# The problem:
Scan the entries below, and for each line that includes the word "pixel", make a copy.

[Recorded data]
--- START ---

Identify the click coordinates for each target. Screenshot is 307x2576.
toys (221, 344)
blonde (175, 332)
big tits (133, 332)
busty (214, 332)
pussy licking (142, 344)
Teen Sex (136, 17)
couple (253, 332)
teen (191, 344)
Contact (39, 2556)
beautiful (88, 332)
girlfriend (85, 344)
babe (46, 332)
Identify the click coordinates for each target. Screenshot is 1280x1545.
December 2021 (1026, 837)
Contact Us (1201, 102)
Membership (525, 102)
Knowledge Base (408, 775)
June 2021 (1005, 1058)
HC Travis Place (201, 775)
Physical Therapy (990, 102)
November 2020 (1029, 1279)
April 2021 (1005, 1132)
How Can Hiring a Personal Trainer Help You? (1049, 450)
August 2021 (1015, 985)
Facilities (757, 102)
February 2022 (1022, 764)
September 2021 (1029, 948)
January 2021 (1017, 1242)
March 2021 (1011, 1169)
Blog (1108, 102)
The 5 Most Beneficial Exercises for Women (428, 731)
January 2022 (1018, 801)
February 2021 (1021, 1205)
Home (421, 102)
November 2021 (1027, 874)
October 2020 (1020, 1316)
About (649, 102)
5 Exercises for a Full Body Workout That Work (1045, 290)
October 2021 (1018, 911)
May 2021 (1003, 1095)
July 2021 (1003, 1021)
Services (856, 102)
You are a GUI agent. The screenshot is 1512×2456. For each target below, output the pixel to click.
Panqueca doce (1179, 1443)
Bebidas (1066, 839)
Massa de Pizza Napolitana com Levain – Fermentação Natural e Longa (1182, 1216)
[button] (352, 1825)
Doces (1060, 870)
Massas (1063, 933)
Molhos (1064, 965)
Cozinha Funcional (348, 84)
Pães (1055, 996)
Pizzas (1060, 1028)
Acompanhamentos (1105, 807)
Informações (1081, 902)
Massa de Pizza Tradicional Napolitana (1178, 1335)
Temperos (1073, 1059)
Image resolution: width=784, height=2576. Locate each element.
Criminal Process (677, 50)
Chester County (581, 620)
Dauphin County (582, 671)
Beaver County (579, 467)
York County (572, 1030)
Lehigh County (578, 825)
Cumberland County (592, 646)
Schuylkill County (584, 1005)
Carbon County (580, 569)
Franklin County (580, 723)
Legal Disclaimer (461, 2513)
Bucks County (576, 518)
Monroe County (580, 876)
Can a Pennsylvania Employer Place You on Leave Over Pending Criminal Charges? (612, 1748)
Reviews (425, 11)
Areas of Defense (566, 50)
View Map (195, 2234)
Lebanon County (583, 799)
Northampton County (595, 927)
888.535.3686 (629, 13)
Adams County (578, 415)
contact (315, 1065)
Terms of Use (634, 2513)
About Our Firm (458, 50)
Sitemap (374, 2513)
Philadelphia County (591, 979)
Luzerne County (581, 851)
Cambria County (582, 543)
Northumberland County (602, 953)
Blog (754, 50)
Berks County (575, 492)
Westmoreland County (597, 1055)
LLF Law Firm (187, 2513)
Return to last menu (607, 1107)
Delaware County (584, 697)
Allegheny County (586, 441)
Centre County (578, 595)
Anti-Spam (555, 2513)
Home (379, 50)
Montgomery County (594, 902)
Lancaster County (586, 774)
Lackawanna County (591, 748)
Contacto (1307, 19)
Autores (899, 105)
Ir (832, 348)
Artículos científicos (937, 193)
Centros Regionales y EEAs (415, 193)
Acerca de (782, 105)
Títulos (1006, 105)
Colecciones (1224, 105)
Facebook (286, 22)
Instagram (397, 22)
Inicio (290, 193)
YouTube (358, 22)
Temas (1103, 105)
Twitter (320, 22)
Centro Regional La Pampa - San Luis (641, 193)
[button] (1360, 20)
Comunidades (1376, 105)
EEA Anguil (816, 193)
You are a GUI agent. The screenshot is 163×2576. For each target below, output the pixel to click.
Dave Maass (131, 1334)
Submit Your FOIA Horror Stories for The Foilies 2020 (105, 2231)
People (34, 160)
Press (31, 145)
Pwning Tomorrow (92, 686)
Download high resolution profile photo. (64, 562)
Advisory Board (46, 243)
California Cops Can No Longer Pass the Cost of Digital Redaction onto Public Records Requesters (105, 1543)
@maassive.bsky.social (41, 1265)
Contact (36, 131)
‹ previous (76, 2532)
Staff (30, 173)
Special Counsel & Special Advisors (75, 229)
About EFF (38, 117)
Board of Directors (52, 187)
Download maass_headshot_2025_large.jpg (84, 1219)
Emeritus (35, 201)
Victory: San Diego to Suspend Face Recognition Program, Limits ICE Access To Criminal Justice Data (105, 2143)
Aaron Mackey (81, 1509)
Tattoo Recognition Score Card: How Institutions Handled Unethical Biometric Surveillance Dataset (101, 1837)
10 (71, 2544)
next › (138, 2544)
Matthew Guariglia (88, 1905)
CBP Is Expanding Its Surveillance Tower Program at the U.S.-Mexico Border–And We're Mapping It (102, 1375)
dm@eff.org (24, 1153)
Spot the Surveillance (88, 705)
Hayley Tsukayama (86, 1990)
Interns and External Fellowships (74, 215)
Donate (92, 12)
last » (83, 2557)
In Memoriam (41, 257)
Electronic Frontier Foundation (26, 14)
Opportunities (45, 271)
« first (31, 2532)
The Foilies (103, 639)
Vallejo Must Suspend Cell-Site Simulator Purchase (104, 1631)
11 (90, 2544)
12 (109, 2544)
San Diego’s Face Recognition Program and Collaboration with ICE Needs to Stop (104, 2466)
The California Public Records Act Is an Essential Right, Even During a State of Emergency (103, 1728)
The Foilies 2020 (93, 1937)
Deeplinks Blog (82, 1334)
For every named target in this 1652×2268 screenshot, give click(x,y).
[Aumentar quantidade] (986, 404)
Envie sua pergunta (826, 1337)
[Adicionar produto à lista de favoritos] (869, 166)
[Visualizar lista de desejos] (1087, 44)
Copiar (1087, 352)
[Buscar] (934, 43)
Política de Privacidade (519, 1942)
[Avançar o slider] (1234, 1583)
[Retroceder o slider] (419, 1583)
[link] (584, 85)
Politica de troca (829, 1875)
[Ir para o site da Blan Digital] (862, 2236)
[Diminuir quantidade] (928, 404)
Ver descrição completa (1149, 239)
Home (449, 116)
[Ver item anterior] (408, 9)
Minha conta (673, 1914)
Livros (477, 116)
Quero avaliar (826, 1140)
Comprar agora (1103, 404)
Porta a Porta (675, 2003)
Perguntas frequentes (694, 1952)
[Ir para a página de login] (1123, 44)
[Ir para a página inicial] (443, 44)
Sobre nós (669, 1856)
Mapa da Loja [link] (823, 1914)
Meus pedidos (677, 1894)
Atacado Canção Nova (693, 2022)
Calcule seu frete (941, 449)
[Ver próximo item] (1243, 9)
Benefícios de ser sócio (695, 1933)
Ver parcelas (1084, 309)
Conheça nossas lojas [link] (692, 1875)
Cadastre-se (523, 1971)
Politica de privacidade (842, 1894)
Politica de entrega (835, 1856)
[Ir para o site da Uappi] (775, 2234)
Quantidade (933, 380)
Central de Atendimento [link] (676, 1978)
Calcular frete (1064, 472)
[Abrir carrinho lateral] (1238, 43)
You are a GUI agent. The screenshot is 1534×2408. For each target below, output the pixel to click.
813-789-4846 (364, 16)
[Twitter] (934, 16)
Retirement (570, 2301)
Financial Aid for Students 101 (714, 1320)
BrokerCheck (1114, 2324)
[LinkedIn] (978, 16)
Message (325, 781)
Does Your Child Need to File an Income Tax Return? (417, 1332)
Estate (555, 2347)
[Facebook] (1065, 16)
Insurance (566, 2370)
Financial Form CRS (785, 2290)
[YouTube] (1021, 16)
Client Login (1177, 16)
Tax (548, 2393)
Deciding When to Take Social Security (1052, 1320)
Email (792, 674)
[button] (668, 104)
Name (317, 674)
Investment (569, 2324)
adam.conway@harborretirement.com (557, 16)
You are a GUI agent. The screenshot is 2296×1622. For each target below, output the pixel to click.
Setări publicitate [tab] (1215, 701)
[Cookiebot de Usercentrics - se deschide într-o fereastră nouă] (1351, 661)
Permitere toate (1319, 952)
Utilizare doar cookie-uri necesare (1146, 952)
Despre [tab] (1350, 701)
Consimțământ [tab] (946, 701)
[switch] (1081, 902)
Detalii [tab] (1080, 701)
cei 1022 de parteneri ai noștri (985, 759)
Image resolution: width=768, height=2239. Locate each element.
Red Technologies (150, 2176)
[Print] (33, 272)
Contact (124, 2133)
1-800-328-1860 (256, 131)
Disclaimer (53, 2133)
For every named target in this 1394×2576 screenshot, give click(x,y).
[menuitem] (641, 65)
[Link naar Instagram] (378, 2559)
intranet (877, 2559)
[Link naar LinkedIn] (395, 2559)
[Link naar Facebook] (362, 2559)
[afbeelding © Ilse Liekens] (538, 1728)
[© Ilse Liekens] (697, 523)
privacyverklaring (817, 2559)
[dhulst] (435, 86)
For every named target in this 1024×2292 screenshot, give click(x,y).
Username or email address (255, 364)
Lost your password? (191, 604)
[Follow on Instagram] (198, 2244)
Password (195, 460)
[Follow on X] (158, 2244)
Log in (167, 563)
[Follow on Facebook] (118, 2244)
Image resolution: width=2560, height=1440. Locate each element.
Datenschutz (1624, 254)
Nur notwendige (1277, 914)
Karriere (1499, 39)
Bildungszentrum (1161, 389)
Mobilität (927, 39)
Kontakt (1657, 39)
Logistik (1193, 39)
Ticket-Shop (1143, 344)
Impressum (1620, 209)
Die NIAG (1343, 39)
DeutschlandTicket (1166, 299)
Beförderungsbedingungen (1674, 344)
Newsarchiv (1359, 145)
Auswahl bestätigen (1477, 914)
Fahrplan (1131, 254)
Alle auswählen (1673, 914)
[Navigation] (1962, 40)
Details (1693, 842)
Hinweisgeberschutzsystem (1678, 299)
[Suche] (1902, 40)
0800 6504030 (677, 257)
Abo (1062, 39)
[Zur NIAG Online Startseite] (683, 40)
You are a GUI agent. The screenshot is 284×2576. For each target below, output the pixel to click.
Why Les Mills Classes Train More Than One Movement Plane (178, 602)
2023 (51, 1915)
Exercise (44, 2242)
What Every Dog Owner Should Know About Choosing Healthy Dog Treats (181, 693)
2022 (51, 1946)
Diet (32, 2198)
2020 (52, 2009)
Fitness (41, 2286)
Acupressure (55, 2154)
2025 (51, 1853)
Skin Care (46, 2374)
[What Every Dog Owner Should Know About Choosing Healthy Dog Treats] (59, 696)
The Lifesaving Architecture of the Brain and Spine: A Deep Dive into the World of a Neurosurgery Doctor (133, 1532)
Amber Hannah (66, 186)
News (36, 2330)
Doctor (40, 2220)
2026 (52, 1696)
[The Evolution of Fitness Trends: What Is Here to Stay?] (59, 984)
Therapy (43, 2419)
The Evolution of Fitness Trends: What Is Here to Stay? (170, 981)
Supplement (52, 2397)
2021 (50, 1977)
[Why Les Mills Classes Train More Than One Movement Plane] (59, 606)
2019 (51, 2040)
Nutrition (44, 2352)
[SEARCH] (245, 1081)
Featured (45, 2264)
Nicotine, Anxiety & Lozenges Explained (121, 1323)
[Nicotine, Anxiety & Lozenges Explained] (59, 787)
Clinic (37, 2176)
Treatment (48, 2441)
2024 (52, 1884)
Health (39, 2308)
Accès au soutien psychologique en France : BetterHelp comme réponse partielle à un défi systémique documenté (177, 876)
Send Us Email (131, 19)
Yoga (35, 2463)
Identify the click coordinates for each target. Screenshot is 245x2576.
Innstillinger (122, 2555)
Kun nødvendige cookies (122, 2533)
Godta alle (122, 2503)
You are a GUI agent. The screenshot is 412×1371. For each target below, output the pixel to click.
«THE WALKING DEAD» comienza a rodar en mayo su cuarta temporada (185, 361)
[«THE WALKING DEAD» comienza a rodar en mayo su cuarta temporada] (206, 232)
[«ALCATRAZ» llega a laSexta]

--- END ---

# Result for this exercise:
You are a GUI agent. The screenshot is 1512×2456. For each target below, output the pixel to click.
You are a GUI agent. The screenshot is 163×2576. For each target below, output the pixel to click.
You are a GUI agent. The screenshot is 1534×2408. For each target below, output the pixel to click.
You are a GUI agent. The screenshot is 2296×1622. For each target below, output the pixel to click.
You are a GUI agent. The screenshot is 284×2576. For each target below, output the pixel to click.
You are a GUI agent. The screenshot is 412×1371. For each target below, output the pixel to click.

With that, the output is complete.